Hello, I understand most of the errors of the form “expected device cpu but got cuda” or the vice versa arise from not properly pushing tensors/models to proper devices. But, I seem to have run into something different. I am trying to add a custom layer to a simple GCN net.

I have checked all tensors and model params are on GPU, however, whenever i add the layer to the network the optimizer breaks with the following error:

File "driver_crf_gcn.py", line 35, in train
optimizer.step()
return func(*args, **kwargs)
File "/home/cmb-05/qbio/raktimmi/anaconda3/lib/python3.7/site-packages/torch/optim/adam.py", line 96, in step
RuntimeError: expected device cpu but got device cuda:0


I am quite helpless at this point as i am not super experienced, if anyone is able to let me know what’s happening it will be a great help.

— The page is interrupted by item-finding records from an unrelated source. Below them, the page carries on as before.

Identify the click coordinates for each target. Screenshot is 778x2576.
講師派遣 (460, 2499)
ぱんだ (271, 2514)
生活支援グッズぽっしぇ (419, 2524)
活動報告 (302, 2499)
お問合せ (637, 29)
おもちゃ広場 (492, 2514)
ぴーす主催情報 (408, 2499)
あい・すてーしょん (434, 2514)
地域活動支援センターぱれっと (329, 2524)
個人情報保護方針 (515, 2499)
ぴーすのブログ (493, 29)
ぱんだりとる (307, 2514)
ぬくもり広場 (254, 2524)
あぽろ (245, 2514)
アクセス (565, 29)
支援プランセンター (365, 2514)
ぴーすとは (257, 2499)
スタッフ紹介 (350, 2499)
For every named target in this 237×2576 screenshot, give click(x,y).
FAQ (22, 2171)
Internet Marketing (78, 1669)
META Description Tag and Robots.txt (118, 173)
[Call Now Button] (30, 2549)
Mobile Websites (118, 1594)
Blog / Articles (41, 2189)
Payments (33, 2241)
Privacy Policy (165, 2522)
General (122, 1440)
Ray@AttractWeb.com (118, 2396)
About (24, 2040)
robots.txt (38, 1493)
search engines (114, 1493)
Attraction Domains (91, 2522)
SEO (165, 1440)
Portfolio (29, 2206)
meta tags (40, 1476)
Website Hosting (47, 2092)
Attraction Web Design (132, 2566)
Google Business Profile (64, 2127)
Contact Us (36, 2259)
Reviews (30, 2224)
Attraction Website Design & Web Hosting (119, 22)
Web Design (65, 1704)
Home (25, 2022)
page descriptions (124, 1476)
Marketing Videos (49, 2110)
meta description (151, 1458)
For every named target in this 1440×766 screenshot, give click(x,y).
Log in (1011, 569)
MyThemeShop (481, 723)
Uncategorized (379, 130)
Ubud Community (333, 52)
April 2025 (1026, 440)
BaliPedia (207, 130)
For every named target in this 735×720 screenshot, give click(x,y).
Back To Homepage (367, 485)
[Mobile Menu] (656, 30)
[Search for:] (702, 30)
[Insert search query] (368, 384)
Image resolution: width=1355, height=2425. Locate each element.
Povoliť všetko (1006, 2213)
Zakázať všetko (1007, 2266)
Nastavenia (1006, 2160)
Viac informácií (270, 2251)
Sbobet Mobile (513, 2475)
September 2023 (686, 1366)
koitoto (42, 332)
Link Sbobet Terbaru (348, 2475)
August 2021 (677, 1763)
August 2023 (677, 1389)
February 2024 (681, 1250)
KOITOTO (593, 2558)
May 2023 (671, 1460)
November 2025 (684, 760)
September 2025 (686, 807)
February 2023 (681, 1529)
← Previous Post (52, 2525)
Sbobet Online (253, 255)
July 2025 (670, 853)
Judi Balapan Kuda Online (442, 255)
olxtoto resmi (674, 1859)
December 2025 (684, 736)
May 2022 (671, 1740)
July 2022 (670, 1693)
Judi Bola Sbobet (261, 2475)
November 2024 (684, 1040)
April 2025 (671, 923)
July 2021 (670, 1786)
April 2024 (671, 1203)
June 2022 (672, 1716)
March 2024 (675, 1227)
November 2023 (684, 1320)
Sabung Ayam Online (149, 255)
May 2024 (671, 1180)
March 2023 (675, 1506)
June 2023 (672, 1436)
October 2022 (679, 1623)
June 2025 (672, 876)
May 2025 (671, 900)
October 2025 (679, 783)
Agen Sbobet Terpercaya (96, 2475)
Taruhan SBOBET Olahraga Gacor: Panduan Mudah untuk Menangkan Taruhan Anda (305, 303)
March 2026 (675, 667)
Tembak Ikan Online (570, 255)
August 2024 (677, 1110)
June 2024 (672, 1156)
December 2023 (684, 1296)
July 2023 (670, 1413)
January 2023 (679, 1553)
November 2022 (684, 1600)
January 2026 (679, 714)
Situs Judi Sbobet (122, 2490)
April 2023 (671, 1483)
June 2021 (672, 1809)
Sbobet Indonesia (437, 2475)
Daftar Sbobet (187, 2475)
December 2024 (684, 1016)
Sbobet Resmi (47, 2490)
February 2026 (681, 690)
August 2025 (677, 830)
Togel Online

Here’s what my custom layer looks like:

class CRFLayer(MessagePassing):
def __init__(self):
self.register_parameter('log_alpha',self.log_alpha)
self.register_parameter('log_beta',self.log_beta)
self.register_parameter('logsigmasq',self.logsigmasq)
self.sigmasq = torch.exp(self.logsigmasq).to(device)           # Using same process for > 0  constraint as \alpha and \beta for consistency
self.alpha = torch.exp(self.log_alpha).to(device)
self.beta = torch.exp(self.log_beta).to(device)
self.gij = None                                     # temporary memorisation of gij for each protein to avoid repeat computation
# will be of size (E x 1) when assigned in the first call to propagate

def forward(self, x, edge_index):                       # edge_index has shape [2, E]
b = x.clone()
x = self.propagate(edge_index, size=(x.size(0), x.size(0)), x=x, b=b)
self.gij = None                                     # set gij None for the next train graph
return x

def message(self, x_j, b_i, b_j):
''' For each (i,j) \in E, compute gij'''
if(self.gij == None):                               # size (E x 1)     ## Calculate g_ij only at the start
self.gij = torch.exp( torch.nn.functional.cosine_similarity(b_i, b_j, dim=-1)/(self.sigmasq)).to(device)
''' For each edge (i,j) \in E, copmute gij*xj'''
gijxj = self.gij.view(-1,1)*x_j                     # size (E x 2)      ## compute g_ijxj for each edge (i,j)
ret = torch.cat((self.gij.view(-1,1),gijxj),dim=1)  # size (E x 3) ## message (gij, gijxj) for each edge (i,j)
return ret

def update(self, aggr_out, b, x):                       # aggr_out has size (V x 3)
''' For each vertex i \in V, aggregated gij over  its neighbour j's, required in the denominator of the update equation'''
gij_aggregated_over_j = aggr_out[:,0]               # size (V x 1) # sum_{j \in N(i)}g_ij  \forall{i}
''' For each vertex i \in V, aggregated gij*xj over  its neighbour j's, required in the neumerator of the update equation'''
gijxj_aggregated_over_j = aggr_out[:,1:]            # size (V x 2) # sum_{j \in N(i)}g_ijxj \forall{i}

x = (self.alpha*b + self.beta*gijxj_aggregated_over_j)
x = x/((self.alpha + self.beta*gij_aggregated_over_j).view(-1,1) + EPS)
return x



Here’s the network, it runs perfect if I remove the new layer, also, it runs perfect on cpu with or without the layer.


class GCNNet(nn.Module):
def __init__(self, dataset):
super(GCNNet, self).__init__()
self.conv1 = GCNConv(dataset.num_features, 2)
self.crf = CRFLayer()
self.conv2 = GCNConv(2, dataset.num_classes)
self.crf_loss = CGNF_Loss()

def forward(self, data, y, A, E):
x, edge_index = data.x, data.edge_index
x = F.relu(self.conv1(x, edge_index))
x = F.dropout(x, training=self.training)
x = self.crf(x, edge_index)
x = self.conv2(x, edge_index)
x = F.log_softmax(x, dim=1)
loss = self.crf_loss(x,y,edge_index, E)
return x, loss



Ok. So, I found out the problem. It is the way I have been transforming the parameters at the init step of the custom layer. using the registered log_alpha, log_beta, logsigmasq params directly instead of exponentiating them in the init step solved the issue.